WORK TO COMPLETE:
The answer must be only the lines below from the one holding "You are a GUI" down to the one holding "This screenshot has width=1568, height=506.", ends included, printed exactly; please omit all pictures.

GIVEN ENTRIES:
────────────────────────────────────────
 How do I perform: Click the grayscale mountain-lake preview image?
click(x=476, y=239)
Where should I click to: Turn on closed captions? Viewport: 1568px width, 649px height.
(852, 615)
────────────────────────────────────────
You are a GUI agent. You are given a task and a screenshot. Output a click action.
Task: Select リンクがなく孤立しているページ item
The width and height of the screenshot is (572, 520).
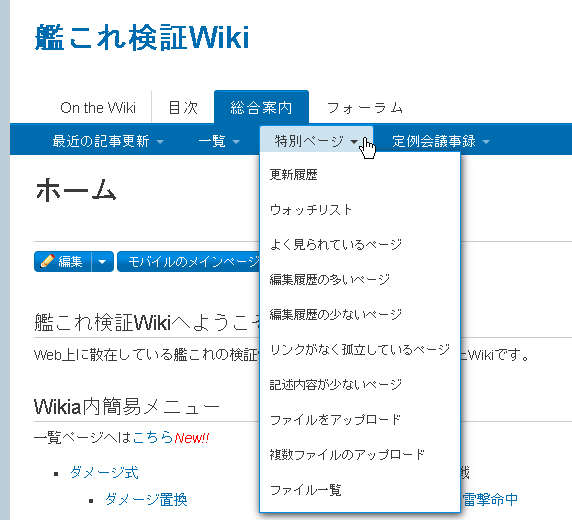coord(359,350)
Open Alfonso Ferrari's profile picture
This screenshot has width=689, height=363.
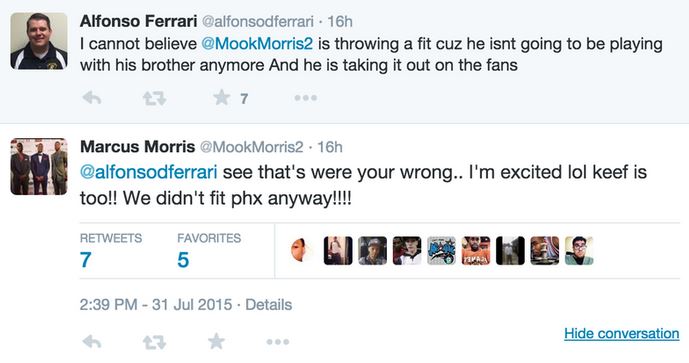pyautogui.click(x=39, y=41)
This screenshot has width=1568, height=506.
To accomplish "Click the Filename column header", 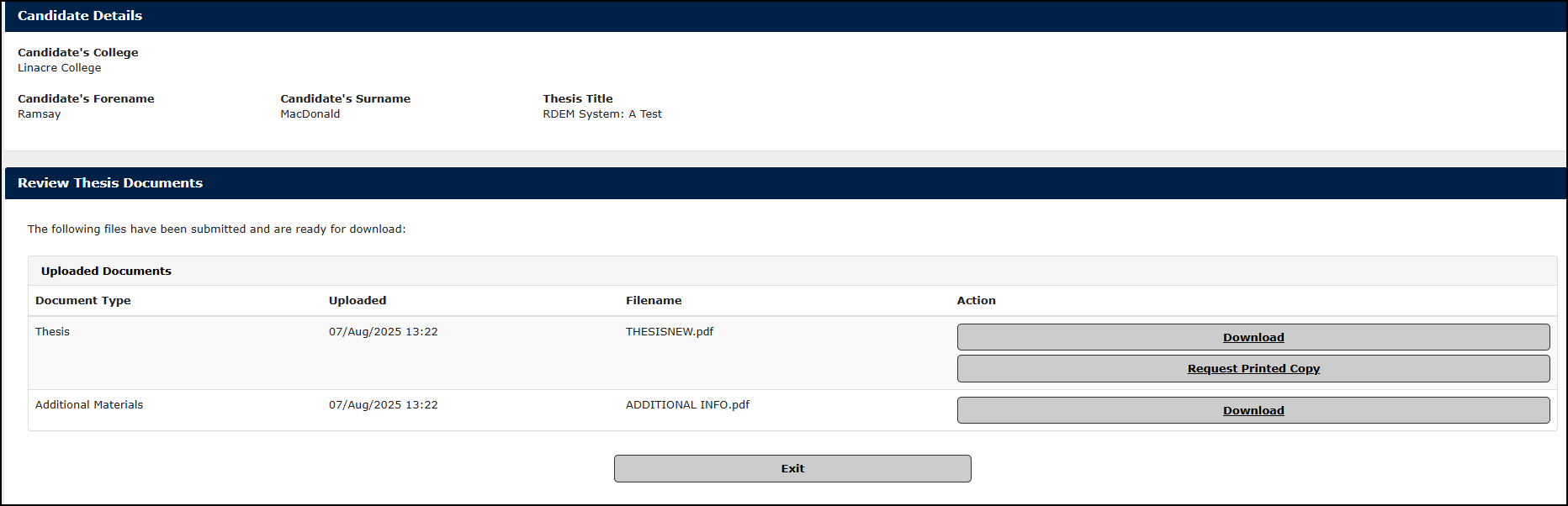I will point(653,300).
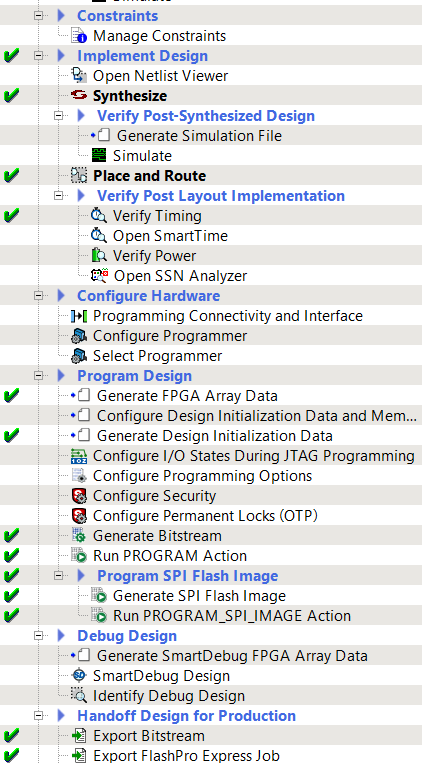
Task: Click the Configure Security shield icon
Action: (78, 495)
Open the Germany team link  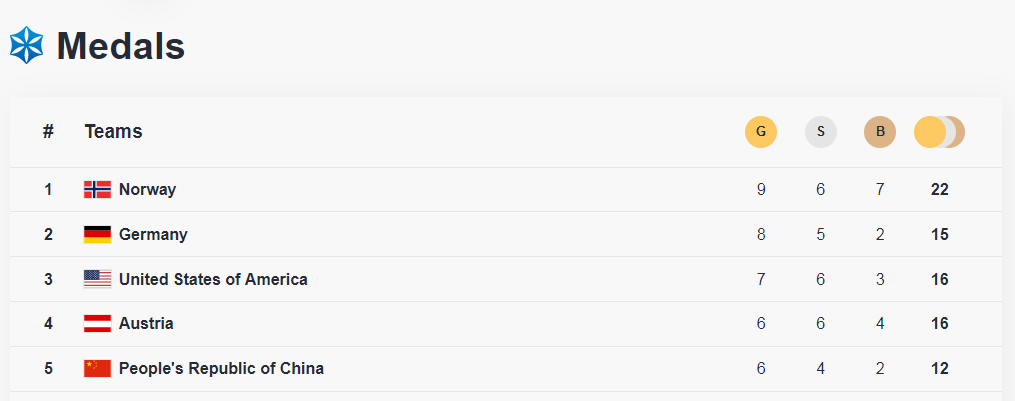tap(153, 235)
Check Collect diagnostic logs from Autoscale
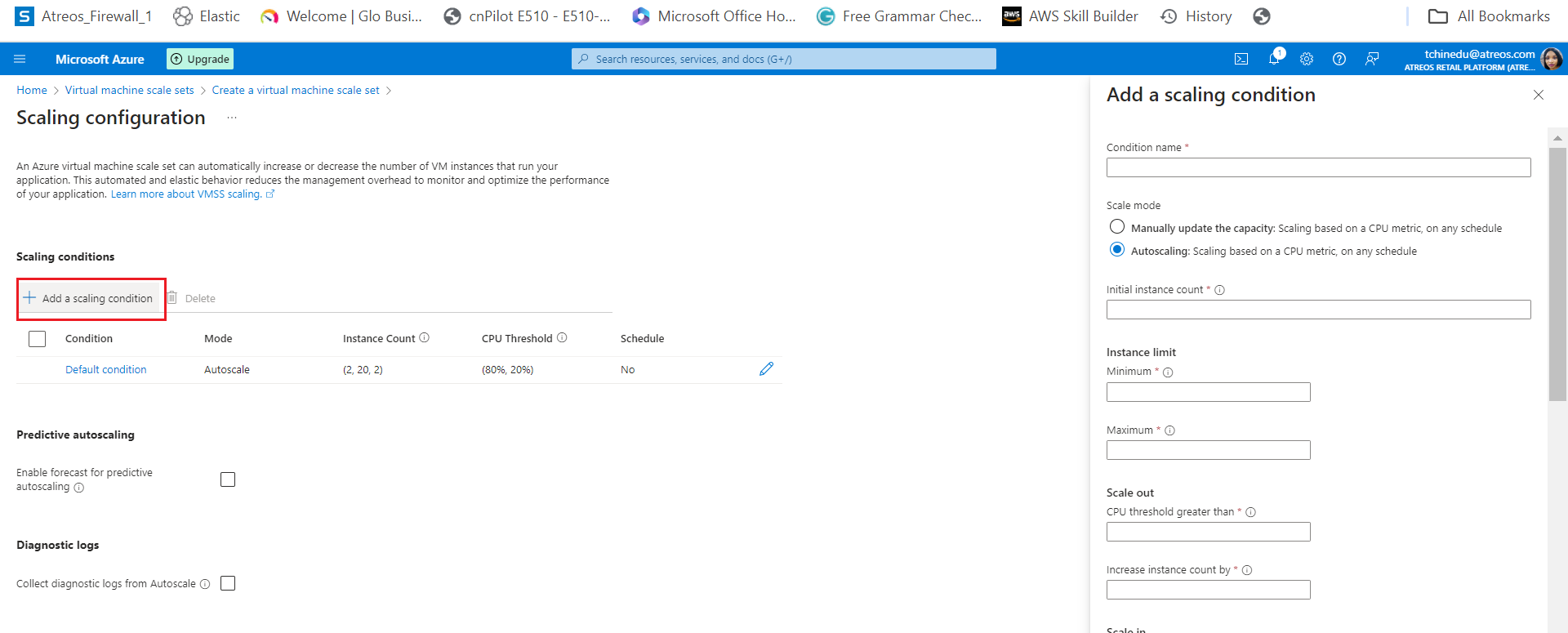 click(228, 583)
────────────────────────────────────────
COMPLETED TASK:
You are a GUI agent. You are given a task and a screenshot. Output a click action.
Task: Select リンクがなく孤立しているページ item
The width and height of the screenshot is (572, 520).
coord(359,350)
Open Alfonso Ferrari's profile picture
This screenshot has width=689, height=363.
pyautogui.click(x=39, y=41)
This screenshot has width=1568, height=506.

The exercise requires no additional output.